Children's Aid Society
- Type: Provincial Children Protection services
- Legal status: Non-governmental organization
- Purpose: Child and family services
- Headquarters: Toronto, Ontario
- Region served: Canada
- Official language: English, French
- Website: www.oacas.org

= Children's Aid Society (Ontario) =

Canadian non-governmental organizations

Children's Aid Societies (CAS) are certified non-governmental child protection organizations in Ontario, Canada, which operate independently of the Ontario Ministry of Children, Community, and Youth Services to provide child protection services. The declared goal of CAS is to "promote the best interests, protection and well being of children".

==Mandate==
Their principal functions are to:

- Investigate reports or evidence of abuse or neglect of children under the age of 18 or in the society's care or supervision, where necessary, take steps to protect the children
- Care for and supervise children who come under their care or supervision
- Counsel and support families for the protection of children or to prevent circumstances requiring the protection of children
- Place children for adoption

These societies receive funding from, and are under the supervision of the Ontario Ministry of Children, Community and Social Services. However, they are regarded as a non-governmental organization (NGO), which allows CASs a large degree of autonomy from interference or direction in the day-to-day running of the Societies by the Ministry. There are 49 children's aid societies across Ontario, including 11 Indigenous societies. An oversight body, known as The Child and Family Services Review Board, exists to investigate complaints against a CAS and maintains authority to issue orders against the Societies.

Children's Aid Societies also provide assessments, crisis intervention, counselling, and services to prevent child abuse and neglect. In addition, Children's Aid Societies help vulnerable families protect and support their children. Many prevention programs are offered in partnership with other community agencies. Child protection workers also work to support families in crisis where their children are not in need of protection. A child protection worker remains involved with the family to ensure the appropriate supports and community services are in place. In 2007/08, 24,955 families received ongoing support from Children's Aid Societies where a child was in need of protection.
--
Written problem - Continue the article on Ontario's Children's Aid Societies, starting right after its last sentence. The material that comes next has no connection to the article on Ontario's Children's Aid Societies.
--
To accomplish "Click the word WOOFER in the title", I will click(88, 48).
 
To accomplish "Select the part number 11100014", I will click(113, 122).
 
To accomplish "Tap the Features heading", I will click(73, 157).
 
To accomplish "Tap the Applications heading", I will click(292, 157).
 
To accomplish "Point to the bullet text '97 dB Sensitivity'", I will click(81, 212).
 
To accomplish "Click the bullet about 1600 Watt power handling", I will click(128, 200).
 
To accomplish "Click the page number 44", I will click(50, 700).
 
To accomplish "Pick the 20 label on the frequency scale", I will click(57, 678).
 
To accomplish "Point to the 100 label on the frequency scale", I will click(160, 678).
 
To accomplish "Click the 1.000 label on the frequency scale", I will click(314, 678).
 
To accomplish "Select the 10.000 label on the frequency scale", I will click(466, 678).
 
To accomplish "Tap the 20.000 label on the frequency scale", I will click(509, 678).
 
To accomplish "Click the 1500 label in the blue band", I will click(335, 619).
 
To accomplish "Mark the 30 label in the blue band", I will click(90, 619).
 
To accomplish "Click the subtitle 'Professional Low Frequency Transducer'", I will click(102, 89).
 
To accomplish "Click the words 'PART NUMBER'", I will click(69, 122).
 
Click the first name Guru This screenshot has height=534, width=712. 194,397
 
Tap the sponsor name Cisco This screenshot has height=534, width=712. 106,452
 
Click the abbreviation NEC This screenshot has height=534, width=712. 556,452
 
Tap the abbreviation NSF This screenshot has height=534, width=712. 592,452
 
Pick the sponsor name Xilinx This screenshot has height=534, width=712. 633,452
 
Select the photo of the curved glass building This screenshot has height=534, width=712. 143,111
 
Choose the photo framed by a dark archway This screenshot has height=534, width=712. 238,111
--
Exercise result -
===Authority===
Children's Aid Societies have authority under provincial legislation to remove children from homes where they face either a risk of harm, or have experienced harm. Children who cannot remain with caregivers are sometimes placed with other family members ("kin"), family friends ("kith"), or in customary care, which is an option for aboriginal children. In other cases, children can be placed into foster homes or group homes, as well as being adopted.

==Statistics==

Over the 12-month period from April 1, 2007 to March 31, 2008, Ontario's Children's Aid Societies provided child welfare services to communities across Ontario. There were 77,089 allegations of child abuse and neglect investigated in Ontario. 27,816 children were in the care of Children's Aid Society for protection from abuse and neglect. Of the children who were cared for by a society during the year, 9,468 came into care upon completion of abuse investigations. Of these, 6,565 children had not previously been in care and 2,903 children were returned to care due to new child protection concerns. Less than 1% of Ontario's 3 million children were in the care of Children's Aid Societies in the year 2007.

Children's Aid Society claimed that most of the children who they visit remain in their homes; The number of children coming into care each year has continued to decline, in line with the general downward trend in Ontario's child population. In 2007–2008, 9,468 children came into care, a 26% decline compared to 2003–2004. The rate of admissions into care was 3 children per 1,000 of Ontario's children population. Ontario's leading academic study on child abuse and neglect states that exposure to intimate partner violence represents the largest proportion of substantiated maltreatment investigations. Almost half (48 percent) of all substantiated investigations identified exposure to intimate partner violence as the primary form of maltreatment (an estimated 20,443 investigations or 8.70 investigations per 1,000 children).

==Advocacy group membership==

Ontario Association of Children's Aid Societies (OACAS) is a membership organization representing CASs in Ontario, Canada. Influencing government decisions, funding, and public opinion by promoting child welfare issues is a critical goal.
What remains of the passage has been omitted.